- The territorial arms as used by the Territorial Court
- Jurisdiction: Yukon
- Location: Whitehorse
- Website: www.yukoncourts.ca/en/territorial-court

= Territorial Court of Yukon =

The Territorial Court of Yukon (Cour territoriale du Yukon) is the lower trial court in the court system of the Canadian territory of Yukon.
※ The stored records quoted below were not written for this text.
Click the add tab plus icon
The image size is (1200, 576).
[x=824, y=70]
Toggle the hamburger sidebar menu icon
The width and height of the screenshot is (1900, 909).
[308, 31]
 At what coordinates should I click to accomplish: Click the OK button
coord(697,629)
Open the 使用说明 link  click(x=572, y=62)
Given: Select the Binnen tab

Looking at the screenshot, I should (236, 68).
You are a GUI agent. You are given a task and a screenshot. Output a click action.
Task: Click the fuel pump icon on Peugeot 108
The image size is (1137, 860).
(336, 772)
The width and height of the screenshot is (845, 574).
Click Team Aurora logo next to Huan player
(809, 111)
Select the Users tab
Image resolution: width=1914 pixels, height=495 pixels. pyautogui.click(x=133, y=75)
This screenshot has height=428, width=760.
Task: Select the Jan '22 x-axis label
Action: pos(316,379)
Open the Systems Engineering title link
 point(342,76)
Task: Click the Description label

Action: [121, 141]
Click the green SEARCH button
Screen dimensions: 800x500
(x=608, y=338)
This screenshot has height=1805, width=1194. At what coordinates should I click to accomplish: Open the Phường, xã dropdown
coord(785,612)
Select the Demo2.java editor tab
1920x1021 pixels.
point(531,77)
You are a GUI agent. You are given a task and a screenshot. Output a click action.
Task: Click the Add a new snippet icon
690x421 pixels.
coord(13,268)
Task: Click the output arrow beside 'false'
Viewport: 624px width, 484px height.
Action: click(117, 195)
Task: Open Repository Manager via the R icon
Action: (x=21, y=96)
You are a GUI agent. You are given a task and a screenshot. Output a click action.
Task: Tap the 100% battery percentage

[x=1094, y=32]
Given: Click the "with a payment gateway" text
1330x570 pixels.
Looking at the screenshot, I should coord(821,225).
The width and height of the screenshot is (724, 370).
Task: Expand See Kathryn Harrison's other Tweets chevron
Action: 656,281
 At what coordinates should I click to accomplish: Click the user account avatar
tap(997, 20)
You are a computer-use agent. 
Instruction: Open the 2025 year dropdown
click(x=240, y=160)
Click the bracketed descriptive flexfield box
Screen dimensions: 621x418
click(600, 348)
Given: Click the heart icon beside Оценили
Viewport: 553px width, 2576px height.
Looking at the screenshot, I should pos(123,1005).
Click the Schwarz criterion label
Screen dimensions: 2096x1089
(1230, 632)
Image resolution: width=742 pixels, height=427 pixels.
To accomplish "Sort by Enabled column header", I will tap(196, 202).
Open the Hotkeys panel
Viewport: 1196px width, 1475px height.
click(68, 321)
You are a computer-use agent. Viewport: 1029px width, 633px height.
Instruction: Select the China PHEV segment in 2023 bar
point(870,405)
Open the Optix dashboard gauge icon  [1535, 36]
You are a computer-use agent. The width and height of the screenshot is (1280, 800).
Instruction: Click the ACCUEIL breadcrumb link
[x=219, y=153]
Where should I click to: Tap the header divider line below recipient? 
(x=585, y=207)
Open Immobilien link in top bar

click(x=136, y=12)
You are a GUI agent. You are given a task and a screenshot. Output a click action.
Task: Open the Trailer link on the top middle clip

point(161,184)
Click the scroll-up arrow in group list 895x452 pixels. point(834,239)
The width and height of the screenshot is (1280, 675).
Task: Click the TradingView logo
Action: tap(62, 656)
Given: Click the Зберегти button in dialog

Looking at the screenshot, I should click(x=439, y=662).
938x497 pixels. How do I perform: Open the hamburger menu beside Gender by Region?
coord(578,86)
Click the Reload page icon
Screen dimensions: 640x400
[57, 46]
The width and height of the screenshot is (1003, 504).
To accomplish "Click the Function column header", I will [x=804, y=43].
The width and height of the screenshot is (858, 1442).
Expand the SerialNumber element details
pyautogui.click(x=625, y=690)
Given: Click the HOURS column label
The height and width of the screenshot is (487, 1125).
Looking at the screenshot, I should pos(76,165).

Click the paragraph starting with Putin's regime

The court sits permanently in Whitehorse but also provides services in 14 other communities including Dawson City and Watson Lake.

==Responsibilities==
According to the official website of the government of Yukon, the court deals with most criminal prosecutions in the territory under the Criminal Code and other federal statutes, as well as young offenders and offences under the laws of Yukon. It also handles bail hearings, first appearances, trials and sentencing, and has jurisdiction over both summary and indictable offences.

The Territorial Court does not deal with most matters of family law, such as divorce, child custody and adoption. Its jurisdiction in civil cases is limited to $25,000.

==Composition==
The court has three full-time judges and twelve deputy judges, predominantly retired judges from other jurisdictions. The Justice of the Peace Court, which is also part of the Territorial Court, consists of one full-time judge and 32 part-time Justices of the Peace, who are not legally qualified.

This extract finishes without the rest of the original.